§ Information given
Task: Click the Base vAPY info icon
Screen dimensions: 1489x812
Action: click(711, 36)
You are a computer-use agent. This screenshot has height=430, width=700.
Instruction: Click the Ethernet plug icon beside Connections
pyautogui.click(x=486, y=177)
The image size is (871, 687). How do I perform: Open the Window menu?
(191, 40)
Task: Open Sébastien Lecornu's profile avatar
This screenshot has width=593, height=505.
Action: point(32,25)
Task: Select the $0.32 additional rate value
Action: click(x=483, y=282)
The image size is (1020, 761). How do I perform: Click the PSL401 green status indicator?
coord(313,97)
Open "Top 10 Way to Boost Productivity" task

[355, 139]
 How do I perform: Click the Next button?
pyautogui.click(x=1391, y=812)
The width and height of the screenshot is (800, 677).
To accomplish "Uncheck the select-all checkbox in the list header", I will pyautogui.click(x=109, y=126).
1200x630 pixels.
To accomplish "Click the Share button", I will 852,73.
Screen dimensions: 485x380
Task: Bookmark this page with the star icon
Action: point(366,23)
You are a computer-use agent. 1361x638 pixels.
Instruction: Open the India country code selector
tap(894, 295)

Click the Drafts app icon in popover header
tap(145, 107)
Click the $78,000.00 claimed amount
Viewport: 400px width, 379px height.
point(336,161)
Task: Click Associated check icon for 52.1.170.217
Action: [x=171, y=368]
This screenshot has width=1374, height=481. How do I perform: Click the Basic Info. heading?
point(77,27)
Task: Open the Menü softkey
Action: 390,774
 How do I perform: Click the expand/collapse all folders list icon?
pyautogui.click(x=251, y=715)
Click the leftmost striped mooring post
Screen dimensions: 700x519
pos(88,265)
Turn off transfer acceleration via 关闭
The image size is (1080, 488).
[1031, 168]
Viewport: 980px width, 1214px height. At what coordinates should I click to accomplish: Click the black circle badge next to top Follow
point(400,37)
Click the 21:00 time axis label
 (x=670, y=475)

§ Exercise
Could you find every line in the records above that contains the word "pixels" and copy it?

§ Solution
1200x630 pixels.
You are a computer-use agent. 1361x638 pixels.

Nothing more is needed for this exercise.